:: WHAT YOU ARE ASKED TO DO ::
In the records that follow, change "GUI agent" to "interface agent" wherever it appears and leave every other line as it is.

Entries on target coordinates
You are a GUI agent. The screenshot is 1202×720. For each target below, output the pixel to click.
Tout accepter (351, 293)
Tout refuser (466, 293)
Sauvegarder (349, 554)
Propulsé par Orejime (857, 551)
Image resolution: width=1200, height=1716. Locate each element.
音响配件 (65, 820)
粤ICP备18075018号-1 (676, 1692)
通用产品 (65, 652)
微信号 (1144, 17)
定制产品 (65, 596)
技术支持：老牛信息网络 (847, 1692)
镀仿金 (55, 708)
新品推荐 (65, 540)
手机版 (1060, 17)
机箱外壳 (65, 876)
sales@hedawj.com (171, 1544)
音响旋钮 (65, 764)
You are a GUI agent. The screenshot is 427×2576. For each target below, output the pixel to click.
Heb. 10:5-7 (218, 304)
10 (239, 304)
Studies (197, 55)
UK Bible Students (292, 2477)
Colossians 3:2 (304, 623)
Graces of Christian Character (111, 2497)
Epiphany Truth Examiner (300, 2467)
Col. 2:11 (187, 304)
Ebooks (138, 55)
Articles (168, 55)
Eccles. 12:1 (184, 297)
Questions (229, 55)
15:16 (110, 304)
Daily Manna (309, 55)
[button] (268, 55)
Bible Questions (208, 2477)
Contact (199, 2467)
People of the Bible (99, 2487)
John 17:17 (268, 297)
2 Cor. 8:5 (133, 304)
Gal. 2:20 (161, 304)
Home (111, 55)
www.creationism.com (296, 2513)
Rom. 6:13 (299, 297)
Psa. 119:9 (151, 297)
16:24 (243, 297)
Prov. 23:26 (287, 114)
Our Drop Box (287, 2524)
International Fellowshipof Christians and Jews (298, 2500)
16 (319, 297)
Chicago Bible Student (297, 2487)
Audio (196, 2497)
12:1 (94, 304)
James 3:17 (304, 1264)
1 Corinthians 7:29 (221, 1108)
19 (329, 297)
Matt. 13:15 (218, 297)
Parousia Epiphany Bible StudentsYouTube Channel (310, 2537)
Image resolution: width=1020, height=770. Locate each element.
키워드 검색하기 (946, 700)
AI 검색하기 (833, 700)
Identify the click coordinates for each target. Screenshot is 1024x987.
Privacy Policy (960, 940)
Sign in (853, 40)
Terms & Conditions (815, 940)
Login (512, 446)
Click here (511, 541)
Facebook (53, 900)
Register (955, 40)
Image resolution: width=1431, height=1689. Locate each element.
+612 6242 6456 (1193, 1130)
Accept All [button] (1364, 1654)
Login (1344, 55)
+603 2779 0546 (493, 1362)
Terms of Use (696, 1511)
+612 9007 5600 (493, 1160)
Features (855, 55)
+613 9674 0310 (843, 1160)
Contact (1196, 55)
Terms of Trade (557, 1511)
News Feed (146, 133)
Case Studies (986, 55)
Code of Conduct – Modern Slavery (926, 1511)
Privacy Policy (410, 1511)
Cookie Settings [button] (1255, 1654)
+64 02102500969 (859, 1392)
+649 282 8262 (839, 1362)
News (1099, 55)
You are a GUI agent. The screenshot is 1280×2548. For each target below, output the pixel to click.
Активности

:: ANSWER TO THIS PROBLEM ::
You are a interface agent. The screenshot is 1202×720. For each target below, output the pixel to click.
Tout accepter (351, 293)
Tout refuser (466, 293)
Sauvegarder (349, 554)
Propulsé par Orejime (857, 551)
Image resolution: width=1200, height=1716. Locate each element.
音响配件 (65, 820)
粤ICP备18075018号-1 (676, 1692)
通用产品 (65, 652)
微信号 (1144, 17)
定制产品 (65, 596)
技术支持：老牛信息网络 (847, 1692)
镀仿金 (55, 708)
新品推荐 (65, 540)
手机版 (1060, 17)
机箱外壳 (65, 876)
sales@hedawj.com (171, 1544)
音响旋钮 (65, 764)
You are a interface agent. The screenshot is 427×2576. For each target below, output the pixel to click.
Heb. 10:5-7 (218, 304)
10 (239, 304)
Studies (197, 55)
UK Bible Students (292, 2477)
Colossians 3:2 (304, 623)
Graces of Christian Character (111, 2497)
Epiphany Truth Examiner (300, 2467)
Col. 2:11 (187, 304)
Ebooks (138, 55)
Articles (168, 55)
Eccles. 12:1 (184, 297)
Questions (229, 55)
15:16 (110, 304)
Daily Manna (309, 55)
[button] (268, 55)
Bible Questions (208, 2477)
Contact (199, 2467)
People of the Bible (99, 2487)
John 17:17 (268, 297)
2 Cor. 8:5 (133, 304)
Gal. 2:20 (161, 304)
Home (111, 55)
www.creationism.com (296, 2513)
Rom. 6:13 (299, 297)
Psa. 119:9 (151, 297)
16:24 (243, 297)
Prov. 23:26 (287, 114)
Our Drop Box (287, 2524)
International Fellowshipof Christians and Jews (298, 2500)
16 (319, 297)
Chicago Bible Student (297, 2487)
Audio (196, 2497)
12:1 (94, 304)
James 3:17 (304, 1264)
1 Corinthians 7:29 (221, 1108)
19 (329, 297)
Matt. 13:15 (218, 297)
Parousia Epiphany Bible StudentsYouTube Channel (310, 2537)
Image resolution: width=1020, height=770. Locate each element.
키워드 검색하기 (946, 700)
AI 검색하기 (833, 700)
Identify the click coordinates for each target. Screenshot is 1024x987.
Privacy Policy (960, 940)
Sign in (853, 40)
Terms & Conditions (815, 940)
Login (512, 446)
Click here (511, 541)
Facebook (53, 900)
Register (955, 40)
Image resolution: width=1431, height=1689. Locate each element.
+612 6242 6456 (1193, 1130)
Accept All [button] (1364, 1654)
Login (1344, 55)
+603 2779 0546 (493, 1362)
Terms of Use (696, 1511)
+612 9007 5600 (493, 1160)
Features (855, 55)
+613 9674 0310 (843, 1160)
Contact (1196, 55)
Terms of Trade (557, 1511)
News Feed (146, 133)
Case Studies (986, 55)
Code of Conduct – Modern Slavery (926, 1511)
Privacy Policy (410, 1511)
Cookie Settings [button] (1255, 1654)
+64 02102500969 (859, 1392)
+649 282 8262 (839, 1362)
News (1099, 55)
You are a interface agent. The screenshot is 1280×2548. For each target below, output the pixel to click.
Активности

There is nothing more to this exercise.